### Your instructions
Return the lines below exactly, from the first line to the line that contains "Given: Click 机构专用 in sell table row 5". Leave out pictures.

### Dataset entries
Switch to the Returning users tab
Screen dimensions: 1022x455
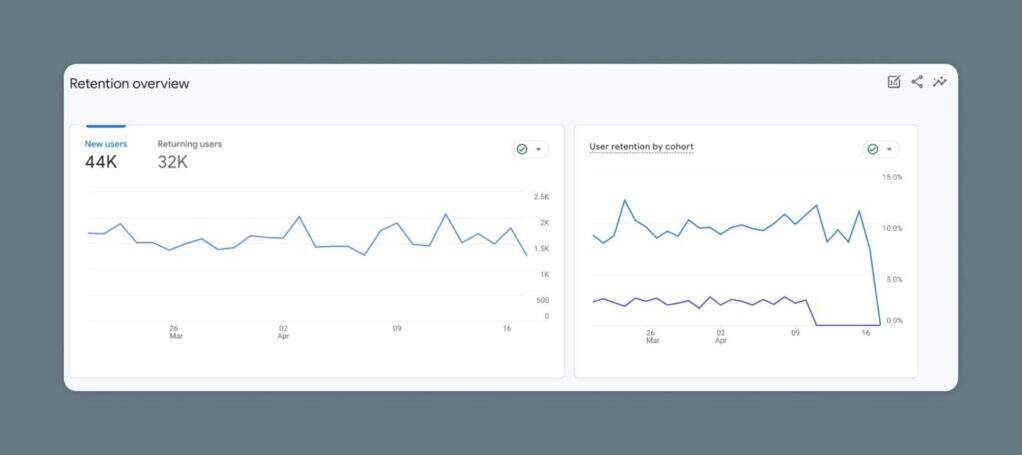189,144
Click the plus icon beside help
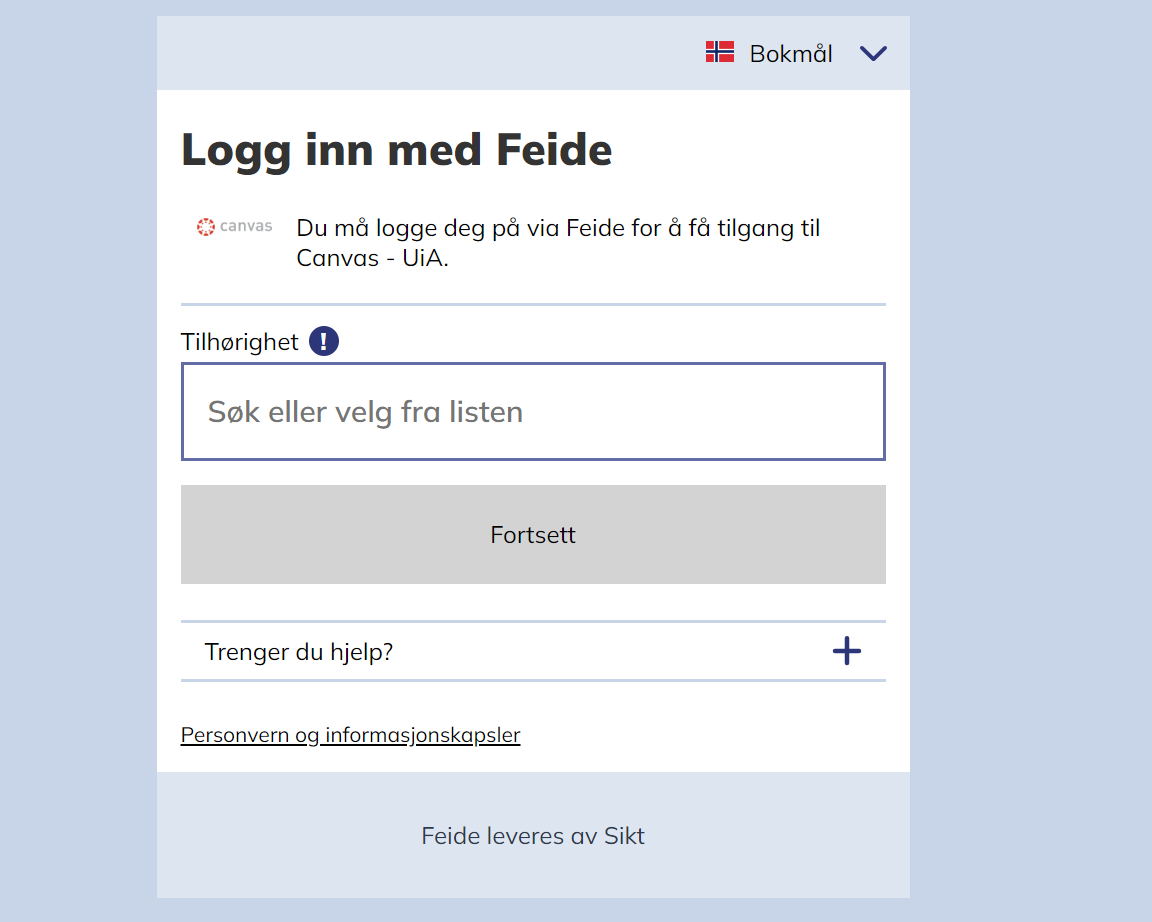Viewport: 1152px width, 922px height. (x=847, y=652)
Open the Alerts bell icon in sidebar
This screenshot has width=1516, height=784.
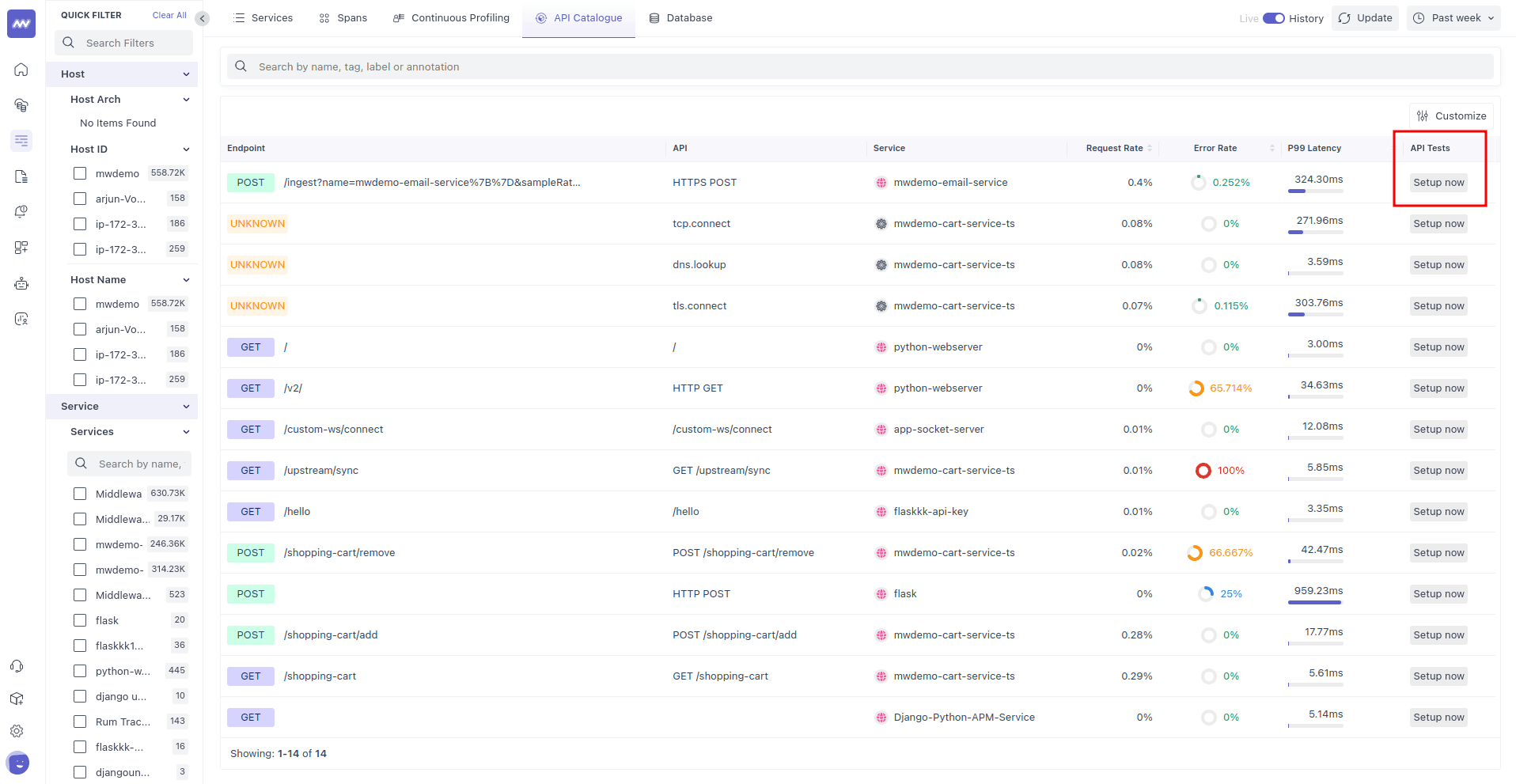(21, 212)
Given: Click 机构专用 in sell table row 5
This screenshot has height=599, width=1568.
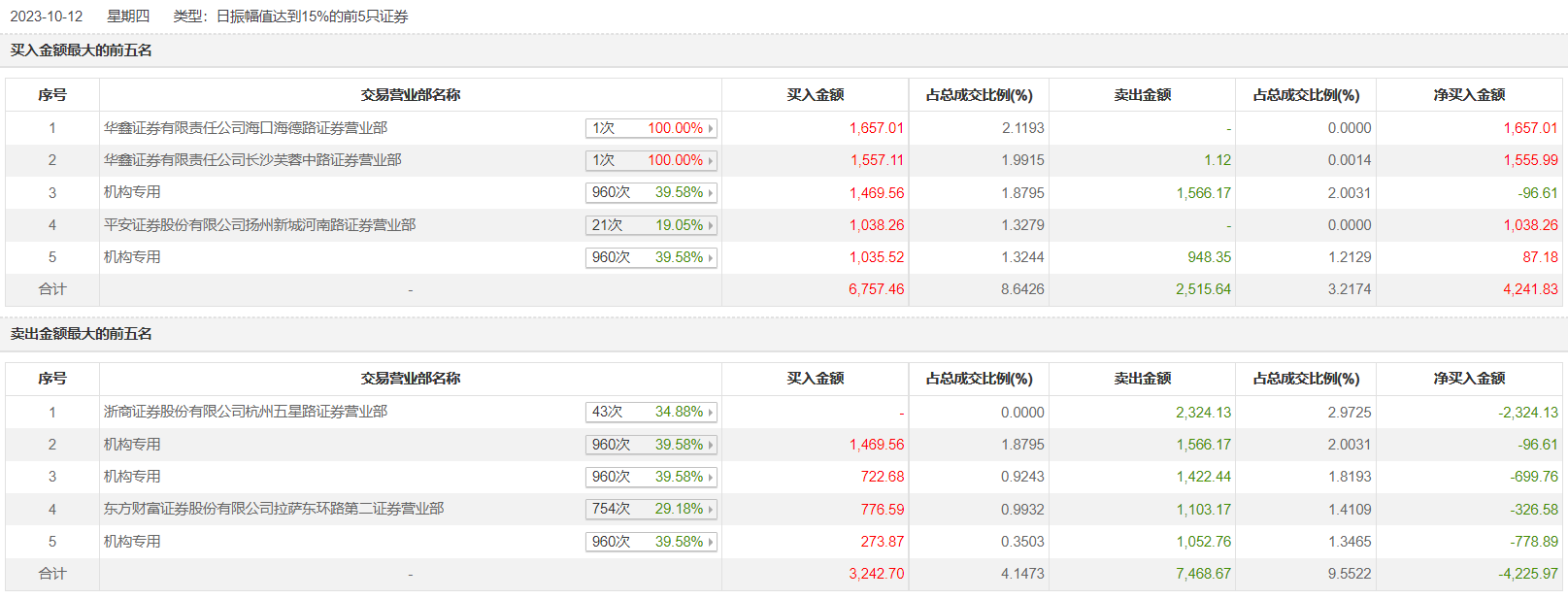Looking at the screenshot, I should 132,542.
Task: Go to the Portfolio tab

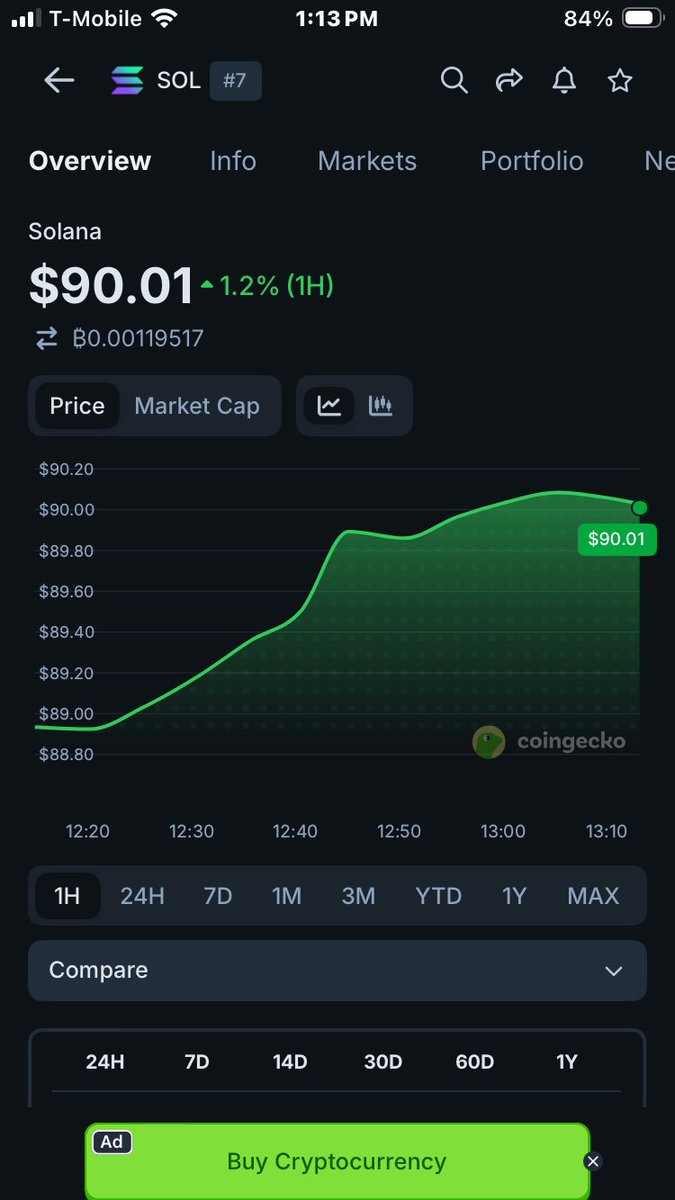Action: (x=532, y=161)
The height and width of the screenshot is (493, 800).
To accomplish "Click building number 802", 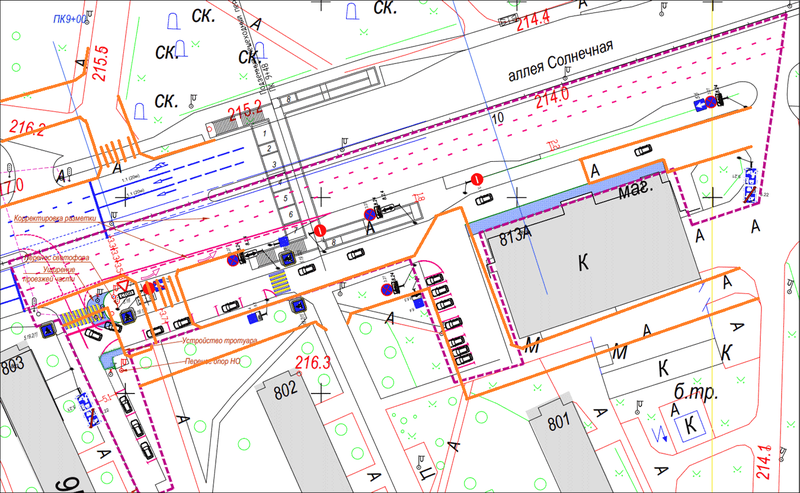I will tap(287, 389).
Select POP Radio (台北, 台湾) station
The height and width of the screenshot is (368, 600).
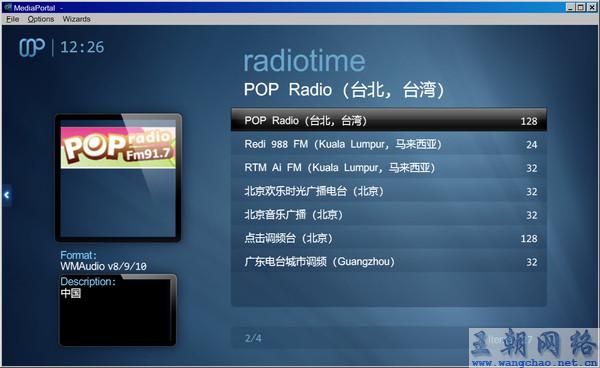[x=389, y=120]
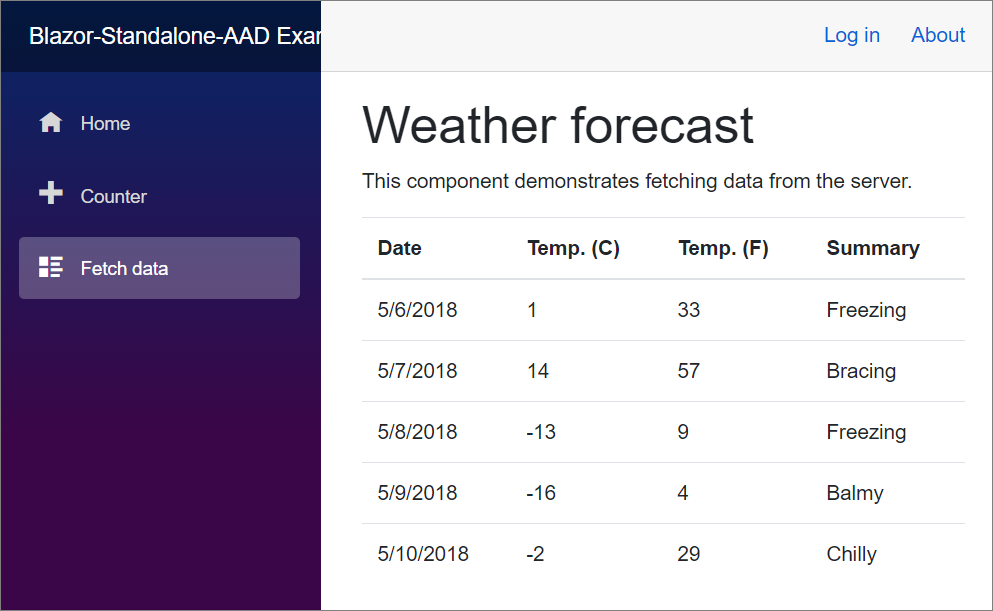Select the Home house icon in sidebar
The width and height of the screenshot is (993, 611).
pyautogui.click(x=50, y=122)
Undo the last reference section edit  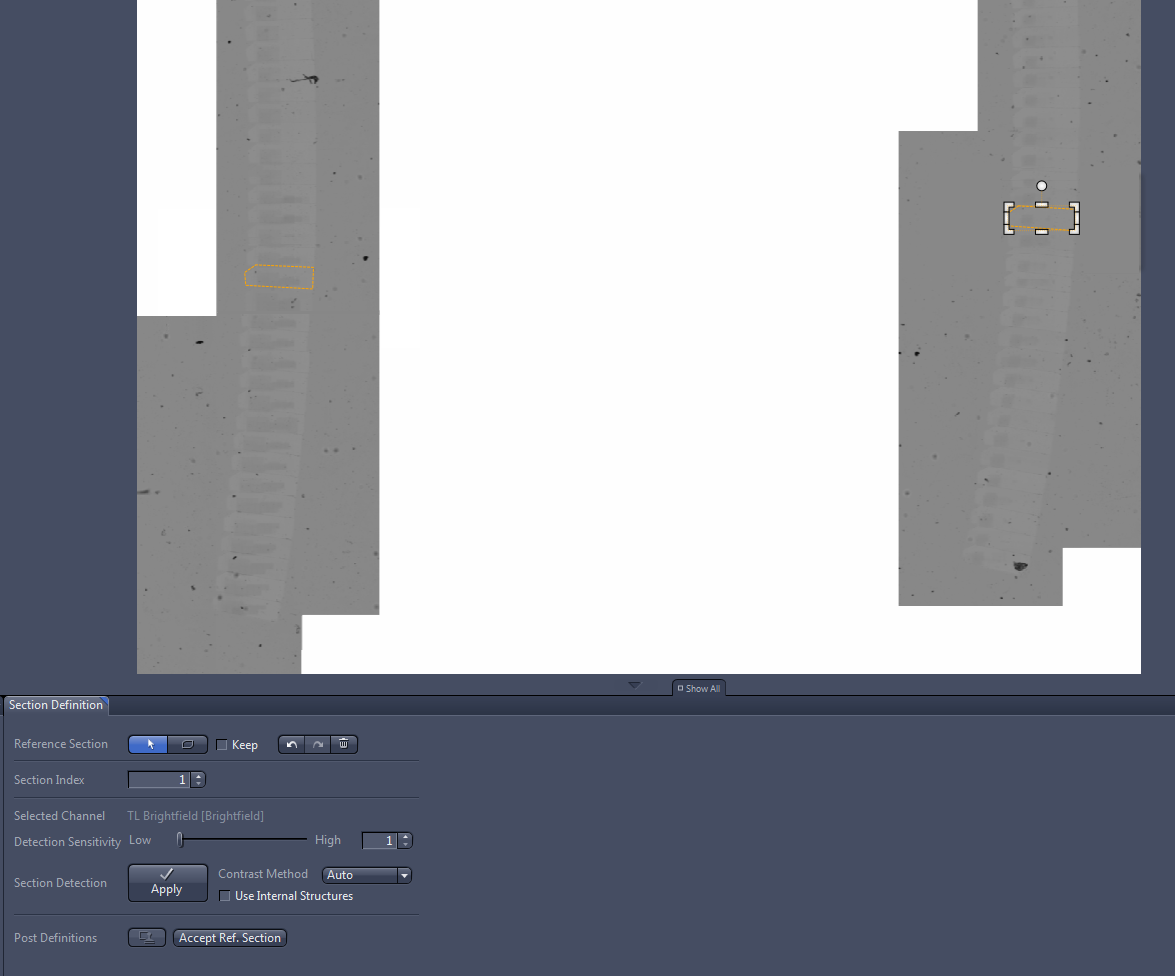tap(291, 744)
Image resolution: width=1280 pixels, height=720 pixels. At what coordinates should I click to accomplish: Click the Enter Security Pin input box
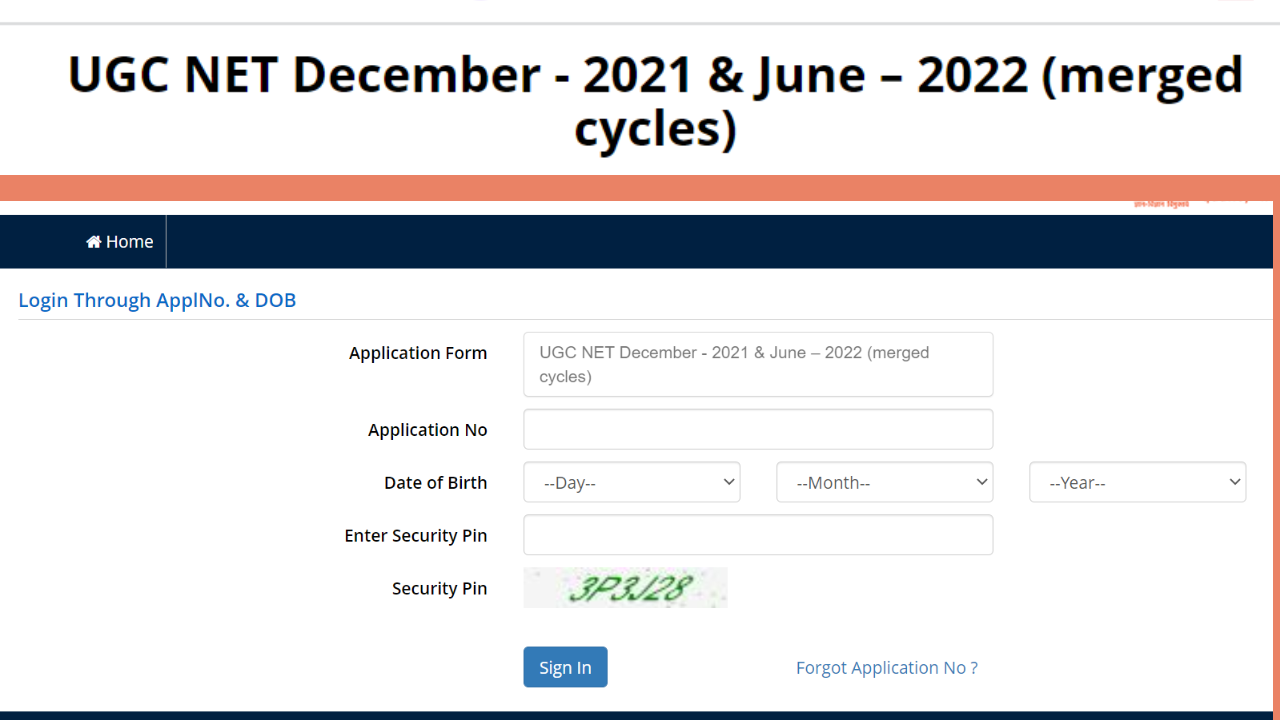[x=757, y=535]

### Response box
Switch to the Returning users tab
Screen dimensions: 1022x455
189,144
Click the plus icon beside help
Viewport: 1152px width, 922px height. (x=847, y=652)
Open the Alerts bell icon in sidebar
This screenshot has width=1516, height=784.
(21, 212)
Given: Click 机构专用 in sell table row 5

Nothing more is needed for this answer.